### WORK INSTRUCTION
Drop the pictures; give again exactly the lines from the one holding "You are a GUI" through the end of the data.

### RECORDED INFORMATION
◇ ◇ ◇ ◇ ◇ ◇ ◇
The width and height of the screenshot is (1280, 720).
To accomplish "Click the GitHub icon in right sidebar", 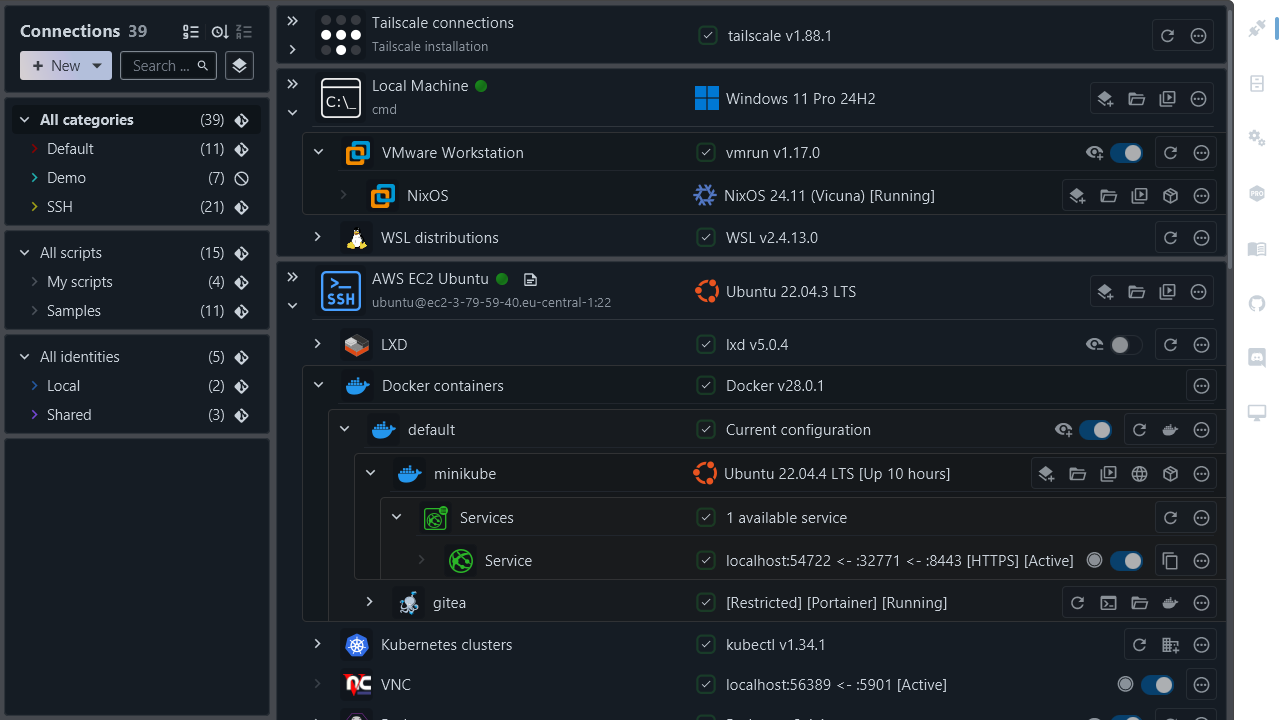I will pyautogui.click(x=1257, y=303).
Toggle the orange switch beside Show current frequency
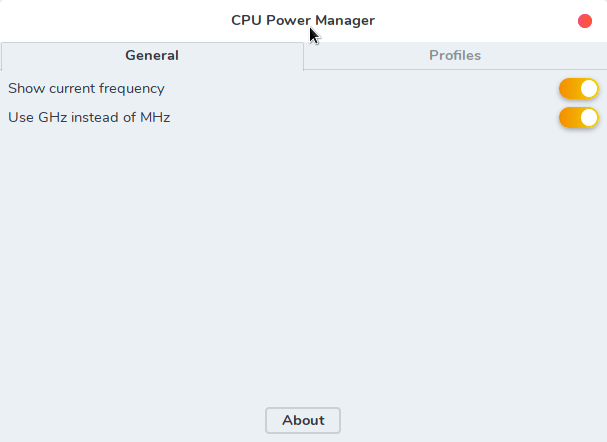This screenshot has height=442, width=607. [x=579, y=89]
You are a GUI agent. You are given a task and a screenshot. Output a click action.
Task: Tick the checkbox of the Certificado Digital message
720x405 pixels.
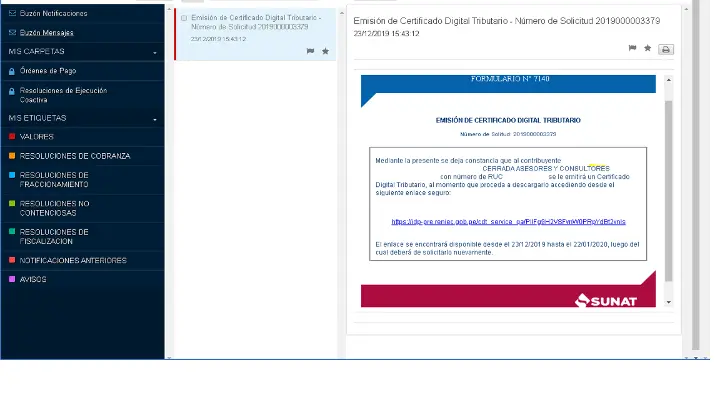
◇ ◇ ◇ ◇ ◇ ◇ ◇
### SOLUTION TO THIS EXERCISE
You are a GUI agent. You are given a task and a screenshot. Output a click action.
Task: Tick the checkbox of the Certificado Digital message
720x405 pixels.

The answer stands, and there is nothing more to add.